▶ _Data under study_
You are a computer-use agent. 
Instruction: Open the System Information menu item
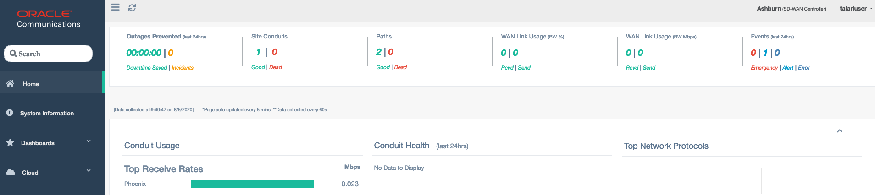tap(47, 113)
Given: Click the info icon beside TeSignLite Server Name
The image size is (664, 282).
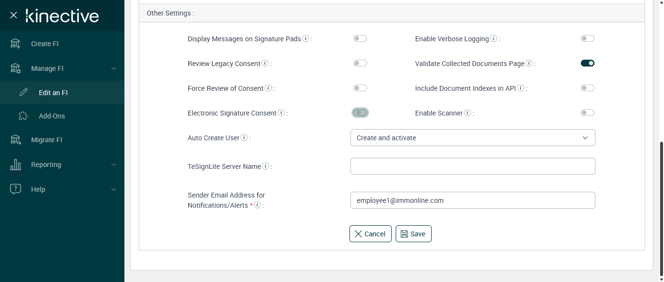Looking at the screenshot, I should click(265, 166).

▶ _Description of the task_
A faithful copy of all the data above is required, printed exactly and with no pictures.

▶ _Response for this exercise_
You are a computer-use agent. 
Instruction: Open the System Information menu item
tap(47, 113)
Given: Click the info icon beside TeSignLite Server Name
The image size is (664, 282).
Looking at the screenshot, I should click(265, 166).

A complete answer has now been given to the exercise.